>>>
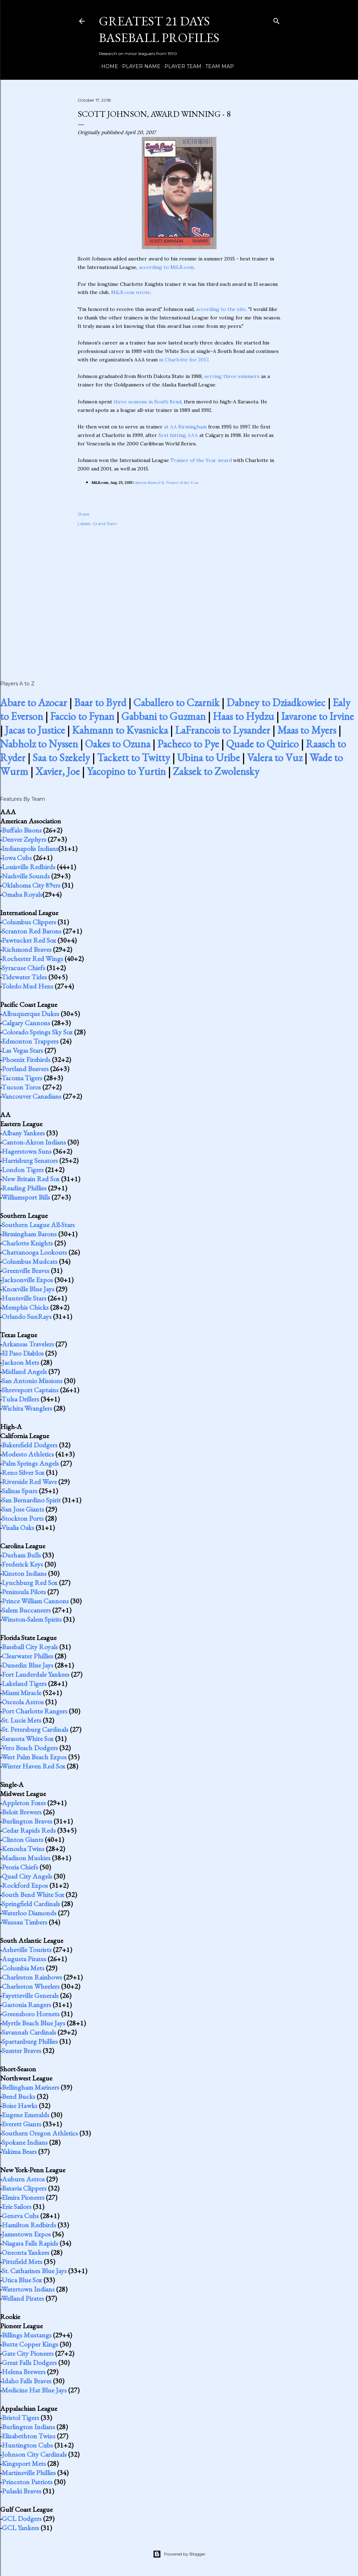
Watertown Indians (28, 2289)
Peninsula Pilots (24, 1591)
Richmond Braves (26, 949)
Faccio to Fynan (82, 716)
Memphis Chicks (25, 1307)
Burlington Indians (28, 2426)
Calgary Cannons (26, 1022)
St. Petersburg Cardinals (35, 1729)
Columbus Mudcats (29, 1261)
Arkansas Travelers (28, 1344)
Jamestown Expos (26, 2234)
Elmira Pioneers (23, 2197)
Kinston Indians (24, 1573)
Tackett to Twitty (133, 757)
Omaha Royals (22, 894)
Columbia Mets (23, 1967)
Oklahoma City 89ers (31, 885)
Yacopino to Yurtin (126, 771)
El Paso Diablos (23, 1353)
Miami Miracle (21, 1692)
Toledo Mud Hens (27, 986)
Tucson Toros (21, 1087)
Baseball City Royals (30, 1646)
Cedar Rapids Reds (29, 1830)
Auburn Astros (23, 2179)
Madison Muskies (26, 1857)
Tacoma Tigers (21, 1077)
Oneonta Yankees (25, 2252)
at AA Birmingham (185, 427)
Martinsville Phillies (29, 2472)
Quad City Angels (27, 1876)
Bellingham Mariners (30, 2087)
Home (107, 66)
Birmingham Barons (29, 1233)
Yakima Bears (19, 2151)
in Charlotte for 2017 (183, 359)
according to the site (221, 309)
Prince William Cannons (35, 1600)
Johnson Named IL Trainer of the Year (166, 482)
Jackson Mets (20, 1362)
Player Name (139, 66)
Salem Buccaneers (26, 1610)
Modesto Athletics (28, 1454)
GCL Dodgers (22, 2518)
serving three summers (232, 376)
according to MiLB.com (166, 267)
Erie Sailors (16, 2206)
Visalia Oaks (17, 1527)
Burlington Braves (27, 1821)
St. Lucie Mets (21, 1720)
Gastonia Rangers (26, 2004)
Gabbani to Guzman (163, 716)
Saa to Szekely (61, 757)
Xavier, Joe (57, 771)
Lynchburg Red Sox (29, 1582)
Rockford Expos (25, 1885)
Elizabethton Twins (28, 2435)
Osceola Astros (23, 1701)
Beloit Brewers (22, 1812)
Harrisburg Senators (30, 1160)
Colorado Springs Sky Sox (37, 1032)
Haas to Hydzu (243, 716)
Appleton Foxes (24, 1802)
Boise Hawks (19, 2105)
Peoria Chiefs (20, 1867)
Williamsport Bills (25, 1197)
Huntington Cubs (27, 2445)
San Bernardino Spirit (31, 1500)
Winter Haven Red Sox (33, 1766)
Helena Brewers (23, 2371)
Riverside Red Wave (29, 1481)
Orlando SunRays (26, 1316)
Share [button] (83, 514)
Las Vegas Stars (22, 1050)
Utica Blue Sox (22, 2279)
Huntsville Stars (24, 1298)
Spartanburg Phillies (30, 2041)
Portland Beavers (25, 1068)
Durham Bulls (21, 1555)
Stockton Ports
<<<
Restate the records from the line with "Haas to Hydzu (243, 716)" up to and including the line with "Helena Brewers (23, 2371)", keeping each line's text and shifting every coordinate by adding 139 to both of its numbers. List only those lines.

◆ CORRECT OUTPUT ◆
Haas to Hydzu (382, 855)
Appleton Foxes (163, 1941)
Boise Hawks (158, 2244)
Peoria Chiefs (159, 2006)
Williamsport Bills (164, 1336)
Huntington Cubs (166, 2584)
San Bernardino Spirit (170, 1639)
Winter Haven Red Sox (172, 1905)
Helena Brewers (162, 2510)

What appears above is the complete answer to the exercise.